Alexandre Telles, presidente do Sindicato dos Médicos do Rio, é testemunha desse crescimento no Hospital Ronaldo Gazolla, em Acari, unidade de referência da prefeitura para o tratamento da Covid-19, onde trabalha.

— Há, de fato, um aumento no número de internações tanto para leitos comuns quanto para pacientes graves, em UTIs. Há três semanas, numa quarta-feira à noite, atendemos dois pacientes. Na última, foram 15 — contou. — Os médicos das Clínicas da Família também têm relatado mais atendimentos de pacientes com sintomas de doenças respiratórias. Com a liberação de vez das atividades econômicas e dos eventos na cidade, a gente tem um cenário de aumento de doentes procurando a saúde básica.

Pesquisa nas UPAs

Outro termômetro importante desse panorama da doença é um levantamento feito por pesquisadores do Laboratório de Virologia Molecular da UFRJ, que acompanham, desde o início da pandemia, as taxas de infecção por coronavírus nas Unidades de Pronto Atendimento (UPAs) do Rio, portas de entrada da rede pública de saúde. O trabalho, feito em colaboração com o Laboratório Central Noel Nutel (Lacen) e o Hemorio, mostra que a taxa de pacientes que testam positivo para Covid-19 aumentou recentemente. O índice de resultados positivos na capital, que, em julho, estava em 8%, subiu para 12% em agosto, voltando a cair para 8% em setembro, e atingiu a marca de 18% em outubro. Em cada pesquisa, são analisados 500 exames feitos em dez UPAs da capital.

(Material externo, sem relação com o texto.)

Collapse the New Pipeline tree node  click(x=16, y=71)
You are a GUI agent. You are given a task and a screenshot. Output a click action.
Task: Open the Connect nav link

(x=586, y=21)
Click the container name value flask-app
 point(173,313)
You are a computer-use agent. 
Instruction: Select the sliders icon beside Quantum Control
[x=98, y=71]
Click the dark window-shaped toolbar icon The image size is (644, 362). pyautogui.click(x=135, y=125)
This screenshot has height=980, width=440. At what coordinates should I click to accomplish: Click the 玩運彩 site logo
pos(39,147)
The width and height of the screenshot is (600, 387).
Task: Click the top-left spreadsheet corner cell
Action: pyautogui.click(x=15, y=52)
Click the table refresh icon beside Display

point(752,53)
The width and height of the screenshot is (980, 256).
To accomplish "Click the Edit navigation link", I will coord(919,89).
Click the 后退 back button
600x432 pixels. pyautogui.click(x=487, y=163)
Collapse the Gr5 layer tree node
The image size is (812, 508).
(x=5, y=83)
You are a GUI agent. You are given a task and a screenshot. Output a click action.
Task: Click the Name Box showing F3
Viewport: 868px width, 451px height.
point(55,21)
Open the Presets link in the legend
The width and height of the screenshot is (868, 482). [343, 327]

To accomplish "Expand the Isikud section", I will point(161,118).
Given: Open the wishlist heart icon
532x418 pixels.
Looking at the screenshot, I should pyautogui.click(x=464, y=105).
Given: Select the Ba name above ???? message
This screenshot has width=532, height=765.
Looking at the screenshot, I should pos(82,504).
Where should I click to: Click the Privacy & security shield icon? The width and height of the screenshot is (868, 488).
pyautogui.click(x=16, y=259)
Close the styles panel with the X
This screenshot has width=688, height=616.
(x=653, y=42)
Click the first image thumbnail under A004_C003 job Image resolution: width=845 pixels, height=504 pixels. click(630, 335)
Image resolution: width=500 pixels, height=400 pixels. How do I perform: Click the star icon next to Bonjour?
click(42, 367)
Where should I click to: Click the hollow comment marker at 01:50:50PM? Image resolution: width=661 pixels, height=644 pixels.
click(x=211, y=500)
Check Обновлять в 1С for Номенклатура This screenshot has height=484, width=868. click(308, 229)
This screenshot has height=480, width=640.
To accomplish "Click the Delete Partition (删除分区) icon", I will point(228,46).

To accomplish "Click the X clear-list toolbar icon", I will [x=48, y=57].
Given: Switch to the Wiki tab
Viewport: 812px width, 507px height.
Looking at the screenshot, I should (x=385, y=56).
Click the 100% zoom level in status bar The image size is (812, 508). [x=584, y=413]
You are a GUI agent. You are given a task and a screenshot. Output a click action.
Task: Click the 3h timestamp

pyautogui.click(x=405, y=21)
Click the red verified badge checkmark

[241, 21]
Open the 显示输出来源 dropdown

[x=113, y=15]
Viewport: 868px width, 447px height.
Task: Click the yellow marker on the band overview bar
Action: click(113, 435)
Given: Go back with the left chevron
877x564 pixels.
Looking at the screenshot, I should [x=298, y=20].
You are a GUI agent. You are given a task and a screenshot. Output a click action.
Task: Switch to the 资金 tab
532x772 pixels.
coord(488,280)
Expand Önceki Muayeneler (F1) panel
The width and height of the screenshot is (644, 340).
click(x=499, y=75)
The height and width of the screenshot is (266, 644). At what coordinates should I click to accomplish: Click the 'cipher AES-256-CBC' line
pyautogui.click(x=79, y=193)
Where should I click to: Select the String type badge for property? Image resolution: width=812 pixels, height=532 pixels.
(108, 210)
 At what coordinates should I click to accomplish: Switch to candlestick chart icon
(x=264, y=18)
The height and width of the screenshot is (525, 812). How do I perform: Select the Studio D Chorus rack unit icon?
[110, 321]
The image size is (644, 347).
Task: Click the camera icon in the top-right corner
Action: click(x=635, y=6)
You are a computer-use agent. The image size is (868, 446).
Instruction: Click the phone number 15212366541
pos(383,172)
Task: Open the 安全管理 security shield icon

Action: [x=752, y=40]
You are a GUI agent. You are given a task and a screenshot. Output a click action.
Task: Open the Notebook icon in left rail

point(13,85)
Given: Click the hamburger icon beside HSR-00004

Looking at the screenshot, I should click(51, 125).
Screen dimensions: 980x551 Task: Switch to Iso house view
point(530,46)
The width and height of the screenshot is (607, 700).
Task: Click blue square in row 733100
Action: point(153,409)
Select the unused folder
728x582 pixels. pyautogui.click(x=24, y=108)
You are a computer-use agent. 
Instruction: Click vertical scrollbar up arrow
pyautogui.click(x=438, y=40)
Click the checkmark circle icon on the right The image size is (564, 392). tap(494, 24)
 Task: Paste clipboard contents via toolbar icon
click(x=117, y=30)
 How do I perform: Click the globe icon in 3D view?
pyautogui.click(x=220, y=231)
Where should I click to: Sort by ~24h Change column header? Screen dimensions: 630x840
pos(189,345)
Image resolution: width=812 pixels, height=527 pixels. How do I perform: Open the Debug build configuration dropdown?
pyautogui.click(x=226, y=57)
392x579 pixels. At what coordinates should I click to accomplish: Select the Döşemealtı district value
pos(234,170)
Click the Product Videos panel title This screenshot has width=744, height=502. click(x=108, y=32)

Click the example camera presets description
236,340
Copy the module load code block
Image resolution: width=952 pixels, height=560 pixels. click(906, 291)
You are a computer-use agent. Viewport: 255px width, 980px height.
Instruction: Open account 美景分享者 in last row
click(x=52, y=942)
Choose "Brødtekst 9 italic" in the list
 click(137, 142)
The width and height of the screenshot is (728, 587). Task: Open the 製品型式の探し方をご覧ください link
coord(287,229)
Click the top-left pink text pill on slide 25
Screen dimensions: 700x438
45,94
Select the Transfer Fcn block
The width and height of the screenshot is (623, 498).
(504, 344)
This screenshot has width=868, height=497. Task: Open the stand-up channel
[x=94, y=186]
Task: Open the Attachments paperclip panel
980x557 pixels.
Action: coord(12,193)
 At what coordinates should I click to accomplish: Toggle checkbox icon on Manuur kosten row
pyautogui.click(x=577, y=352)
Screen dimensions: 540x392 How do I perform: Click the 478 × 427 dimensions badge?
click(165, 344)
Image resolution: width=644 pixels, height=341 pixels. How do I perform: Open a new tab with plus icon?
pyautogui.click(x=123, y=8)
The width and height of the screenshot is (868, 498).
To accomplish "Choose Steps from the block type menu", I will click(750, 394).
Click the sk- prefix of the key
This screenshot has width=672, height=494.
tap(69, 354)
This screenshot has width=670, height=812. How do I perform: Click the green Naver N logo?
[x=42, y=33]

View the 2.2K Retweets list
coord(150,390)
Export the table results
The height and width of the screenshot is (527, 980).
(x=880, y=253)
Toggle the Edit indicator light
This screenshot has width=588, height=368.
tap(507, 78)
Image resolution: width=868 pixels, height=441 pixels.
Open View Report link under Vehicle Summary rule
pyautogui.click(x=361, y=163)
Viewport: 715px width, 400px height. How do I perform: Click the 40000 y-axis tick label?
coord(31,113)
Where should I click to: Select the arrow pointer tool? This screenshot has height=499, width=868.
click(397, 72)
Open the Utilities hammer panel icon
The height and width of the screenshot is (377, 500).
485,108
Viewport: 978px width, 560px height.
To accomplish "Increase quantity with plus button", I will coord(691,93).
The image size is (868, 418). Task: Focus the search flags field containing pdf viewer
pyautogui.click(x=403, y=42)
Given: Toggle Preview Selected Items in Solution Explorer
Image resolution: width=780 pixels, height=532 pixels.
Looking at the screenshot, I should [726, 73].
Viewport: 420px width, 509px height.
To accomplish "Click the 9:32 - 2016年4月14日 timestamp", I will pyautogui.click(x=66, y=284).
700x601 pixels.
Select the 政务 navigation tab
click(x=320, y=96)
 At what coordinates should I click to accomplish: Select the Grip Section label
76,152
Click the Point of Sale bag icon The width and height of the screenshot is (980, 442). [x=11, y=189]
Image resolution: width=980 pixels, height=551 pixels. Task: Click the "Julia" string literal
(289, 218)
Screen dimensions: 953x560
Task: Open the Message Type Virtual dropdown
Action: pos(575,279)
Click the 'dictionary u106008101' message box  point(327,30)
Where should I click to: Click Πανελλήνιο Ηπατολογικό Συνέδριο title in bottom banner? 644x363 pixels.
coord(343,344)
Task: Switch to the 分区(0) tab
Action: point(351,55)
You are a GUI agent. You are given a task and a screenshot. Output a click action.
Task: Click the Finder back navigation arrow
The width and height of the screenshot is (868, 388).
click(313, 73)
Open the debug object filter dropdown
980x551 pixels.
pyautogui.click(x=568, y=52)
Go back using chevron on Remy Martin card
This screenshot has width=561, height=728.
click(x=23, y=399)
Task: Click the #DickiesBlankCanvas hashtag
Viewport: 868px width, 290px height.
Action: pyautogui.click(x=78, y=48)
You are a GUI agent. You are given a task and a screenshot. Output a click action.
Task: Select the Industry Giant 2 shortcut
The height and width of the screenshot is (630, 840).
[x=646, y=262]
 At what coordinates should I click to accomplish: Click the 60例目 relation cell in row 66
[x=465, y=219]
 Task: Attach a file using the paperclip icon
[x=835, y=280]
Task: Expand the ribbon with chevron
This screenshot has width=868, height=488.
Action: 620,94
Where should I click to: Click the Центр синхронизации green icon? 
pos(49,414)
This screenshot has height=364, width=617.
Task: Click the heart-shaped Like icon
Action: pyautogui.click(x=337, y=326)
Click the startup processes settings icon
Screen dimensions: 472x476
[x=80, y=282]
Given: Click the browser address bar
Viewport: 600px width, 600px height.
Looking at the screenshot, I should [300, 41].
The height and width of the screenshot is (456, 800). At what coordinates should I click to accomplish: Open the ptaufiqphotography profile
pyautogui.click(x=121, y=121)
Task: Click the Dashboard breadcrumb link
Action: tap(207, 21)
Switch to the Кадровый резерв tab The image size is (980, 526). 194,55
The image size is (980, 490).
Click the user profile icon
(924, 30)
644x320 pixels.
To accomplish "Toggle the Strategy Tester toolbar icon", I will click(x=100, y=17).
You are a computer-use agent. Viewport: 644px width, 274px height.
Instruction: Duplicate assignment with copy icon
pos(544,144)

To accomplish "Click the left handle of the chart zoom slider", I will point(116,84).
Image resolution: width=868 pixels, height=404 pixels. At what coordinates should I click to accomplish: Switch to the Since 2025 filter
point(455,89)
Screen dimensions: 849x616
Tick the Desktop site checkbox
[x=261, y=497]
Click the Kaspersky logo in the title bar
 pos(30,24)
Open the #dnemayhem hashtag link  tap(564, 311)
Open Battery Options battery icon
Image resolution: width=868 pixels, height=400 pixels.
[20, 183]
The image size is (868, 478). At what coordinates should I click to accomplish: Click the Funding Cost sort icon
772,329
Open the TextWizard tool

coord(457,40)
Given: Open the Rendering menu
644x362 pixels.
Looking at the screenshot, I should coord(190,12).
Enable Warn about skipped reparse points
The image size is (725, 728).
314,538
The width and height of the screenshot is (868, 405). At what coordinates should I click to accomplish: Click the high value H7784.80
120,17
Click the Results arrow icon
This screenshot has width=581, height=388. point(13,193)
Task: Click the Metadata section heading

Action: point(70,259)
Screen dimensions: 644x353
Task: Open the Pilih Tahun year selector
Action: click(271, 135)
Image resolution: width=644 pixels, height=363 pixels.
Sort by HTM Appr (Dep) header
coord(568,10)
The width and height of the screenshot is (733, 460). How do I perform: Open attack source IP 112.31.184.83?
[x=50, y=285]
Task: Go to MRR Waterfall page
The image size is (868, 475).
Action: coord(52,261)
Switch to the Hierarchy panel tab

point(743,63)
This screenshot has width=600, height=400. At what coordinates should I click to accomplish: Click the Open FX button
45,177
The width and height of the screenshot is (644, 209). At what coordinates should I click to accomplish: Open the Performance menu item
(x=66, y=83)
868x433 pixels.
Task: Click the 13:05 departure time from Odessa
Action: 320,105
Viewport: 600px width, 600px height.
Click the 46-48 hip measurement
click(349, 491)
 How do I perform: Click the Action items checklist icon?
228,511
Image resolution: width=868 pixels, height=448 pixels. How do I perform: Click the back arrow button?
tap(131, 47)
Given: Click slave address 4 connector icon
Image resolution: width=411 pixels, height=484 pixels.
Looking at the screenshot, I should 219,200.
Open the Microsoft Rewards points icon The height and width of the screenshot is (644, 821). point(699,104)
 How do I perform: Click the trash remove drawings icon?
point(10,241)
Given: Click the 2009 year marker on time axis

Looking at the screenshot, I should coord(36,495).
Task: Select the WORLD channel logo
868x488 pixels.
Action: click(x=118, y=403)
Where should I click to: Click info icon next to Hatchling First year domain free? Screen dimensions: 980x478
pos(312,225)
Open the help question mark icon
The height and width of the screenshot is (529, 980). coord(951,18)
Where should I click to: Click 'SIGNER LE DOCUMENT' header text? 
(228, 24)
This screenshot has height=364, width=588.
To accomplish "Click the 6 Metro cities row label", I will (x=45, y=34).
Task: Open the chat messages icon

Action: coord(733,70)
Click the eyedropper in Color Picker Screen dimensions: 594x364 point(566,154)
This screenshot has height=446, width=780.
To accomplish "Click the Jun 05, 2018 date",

— Em junho e julho, essa taxa foi caindo, mas nunca chegou a zero. Agora, voltou a subir, coincidindo com a reabertura da economia e a retomada das atividades, com as pessoas saindo para a rua sem máscara. A gente observa o aumento nas UPAs, e o problema é ver se esse crescimento vai impactar nas internações — explicou o virologista Amilcar Tanuri.